[Top][All Lists]
[Date Prev][Date Next][Thread Prev][Thread Next][Date Index][Thread Index]
Re: regexp regressions
From: |
Paul Eggert |
Subject: |
Re: regexp regressions |
Date: |
Sat, 20 Aug 2005 23:01:23 -0700 |
User-agent: |
Gnus/5.1007 (Gnus v5.10.7) Emacs/21.4 (gnu/linux) |
Sam Steingold <address@hidden> writes:
> the latest and greatest gnulib regexp has the following regressions vs
> the previous (monolithic) version:
Sorry, I didn't understand the notation that you used in
<http://lists.gnu.org/archive/html/bug-gnulib/2005-08/msg00008.html>.
I tried to reproduce the problems by writing a C program (enclosed
below) and it seems to me that the gnulib regexp is correct in all
these test cases.

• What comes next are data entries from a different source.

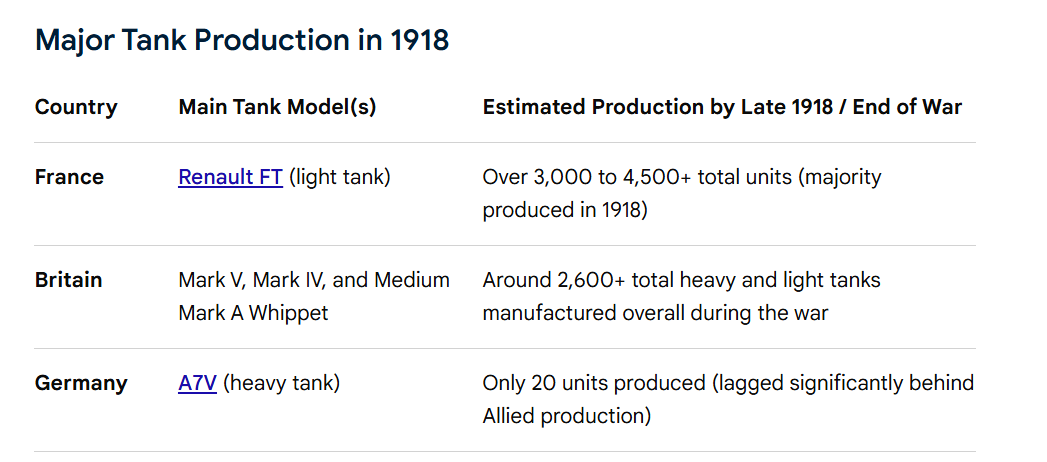Click the manufactured overall during the war text
This screenshot has width=1047, height=462.
pyautogui.click(x=655, y=313)
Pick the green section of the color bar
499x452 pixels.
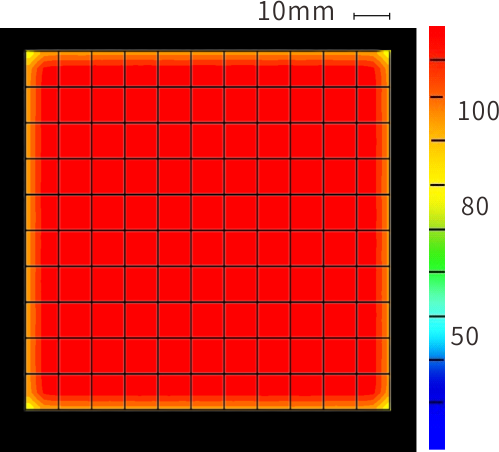click(x=437, y=251)
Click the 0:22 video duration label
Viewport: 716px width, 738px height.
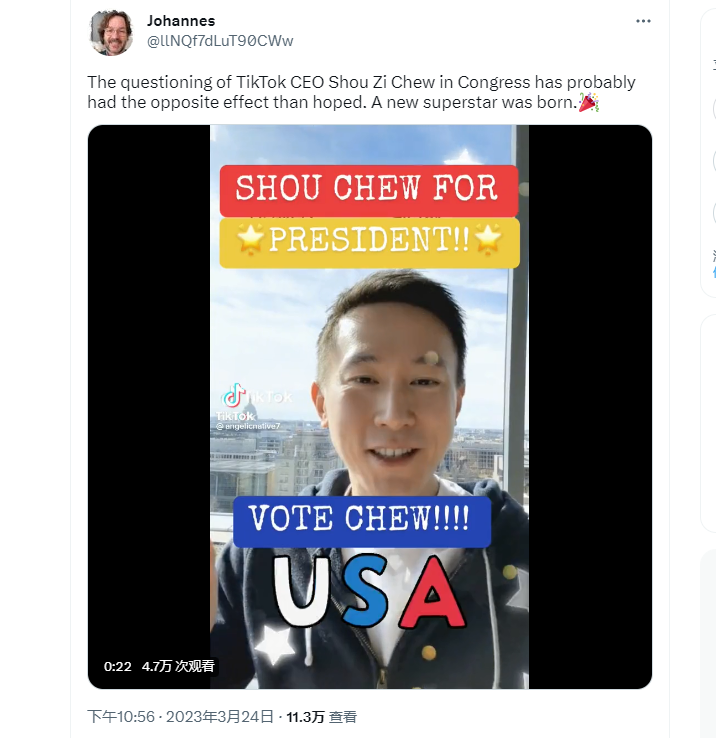click(117, 666)
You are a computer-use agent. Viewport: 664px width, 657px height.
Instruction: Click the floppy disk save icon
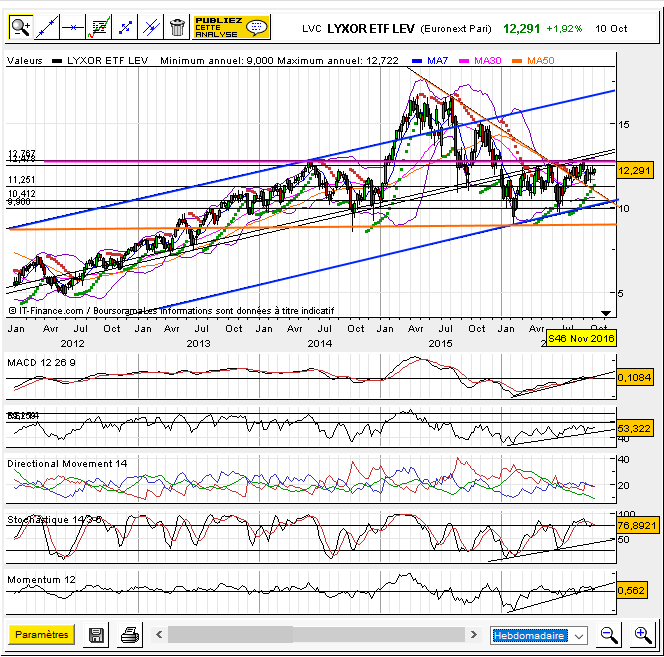click(97, 635)
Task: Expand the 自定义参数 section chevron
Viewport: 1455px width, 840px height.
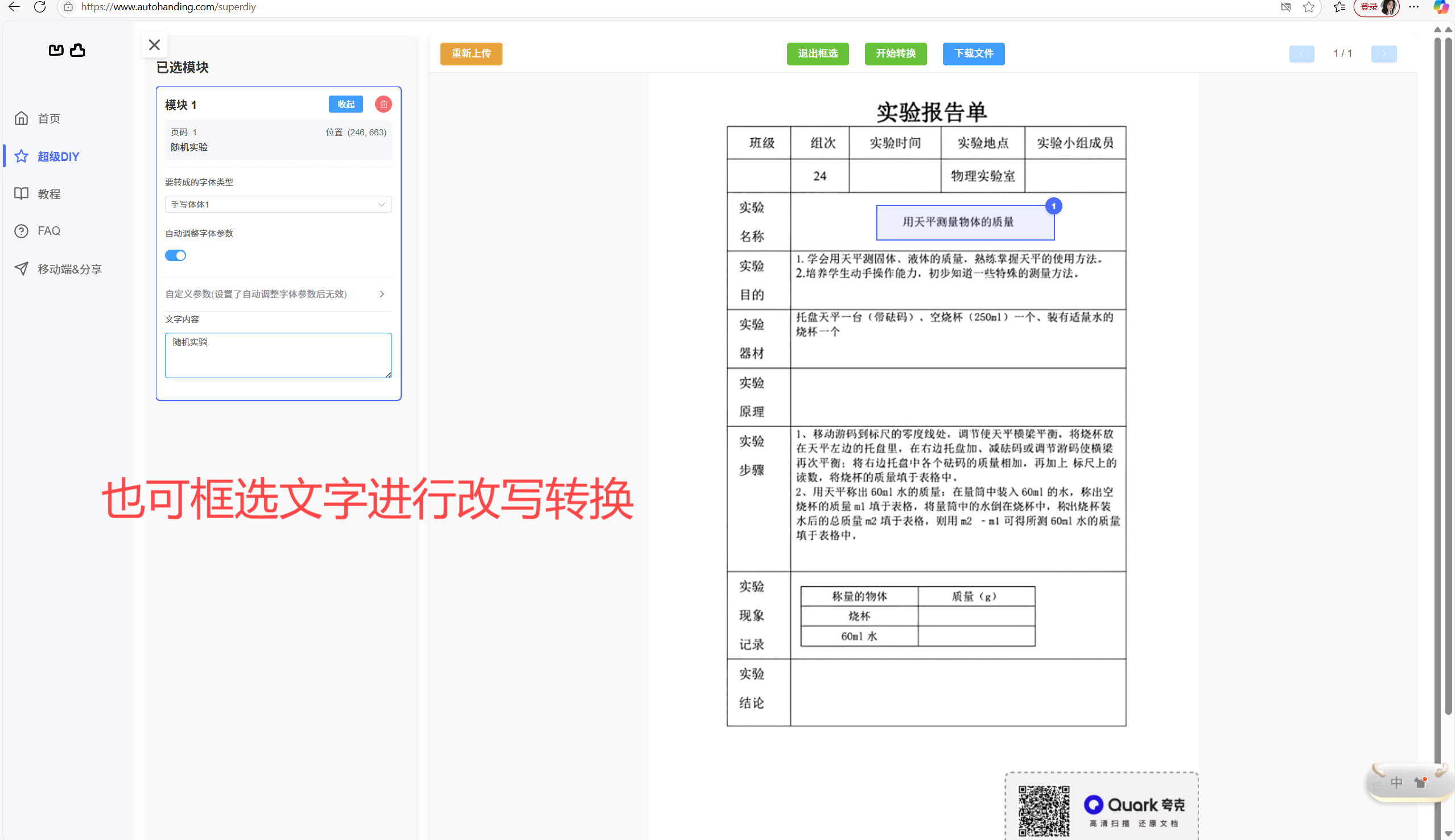Action: [x=381, y=293]
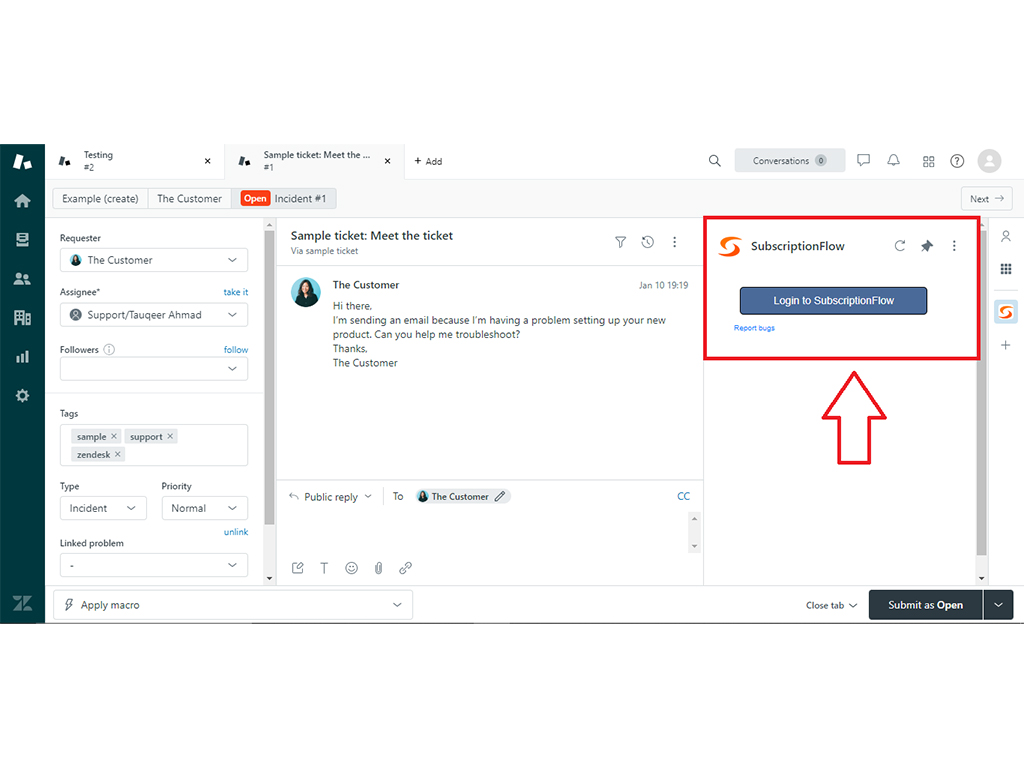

Perhaps the old regexp was broken.
Here is the output of the C program:
pattern='(^)*' string='-' result='' result[1]='' OK
pattern='([xyz])(-\2)' string='x-y' error Invalid back reference OK
pattern='((.*)\1)+' string='xxxxxx' error Invalid back reference OK
pattern='(.*)*\1' string='xx' result='xx' result[1]='x' OK
pattern='(a*)*' string='aaaa' result='aaaa' result[1]='aaaa' OK
pattern='(a*)+' string='aaaa' result='aaaa' result[1]='aaaa' OK
and here is the C program itself:
#include <sys/types.h>
#include <regex.h>
#include <stdio.h>
struct test
{
char const *pattern;
char const *string;
regoff_t offset;
regoff_t length;
};
static int
attempt (struct test t)
{
regex_t r;
int e;
regmatch_t match[100];
int ok;
printf ("pattern='%s' string='%s' ", t.pattern, t.string);
e = regcomp (&r, t.pattern, REG_EXTENDED);
if (e)
{
char buf[1000];
regerror (e, &r, buf, sizeof buf);
printf ("error %s ", buf);
ok = (t.offset == (regoff_t) -1);
}
else if (regexec (&r, t.string, r.re_nsub + 1, match, 0) == 0)
{
int i;
printf ("result='%.*s' ",
(int) (match[0].rm_eo - match[0].rm_so),
t.string + match[0].rm_so);
ok = (match[0].rm_so == t.offset
&& match[0].rm_eo - match[0].rm_so == t.length);
for (i = 1; i <= r.re_nsub; i++)
{
printf ("result[%d]='%.*s' ",
i,
(int) (match[i].rm_eo - match[i].rm_so),
t.string + match[i].rm_so);
}
}
else
{
printf ("did not match ");
ok = (match[0].rm_so == (regoff_t) -1);
}
if (ok)
printf ("OK\n");
else
printf ("NO GOOD\n");
return !ok;
}
static struct test const test[] =
{
{ "(^)*", "-", 0, 0 },
{ "([xyz])(-\\2)", "x-y", -1, -1 },
{ "((.*)\\1)+", "xxxxxx", -1, -1 },
{ "(.*)*\\1", "xx", 0, 2 },
{ "(a*)*", "aaaa", 0, 4 },
{ "(a*)+", "aaaa", 0, 4 }
};
int
main (void)
{
int status = 0;
size_t i;
for (i = 0; i < sizeof test / sizeof test[0]; i++)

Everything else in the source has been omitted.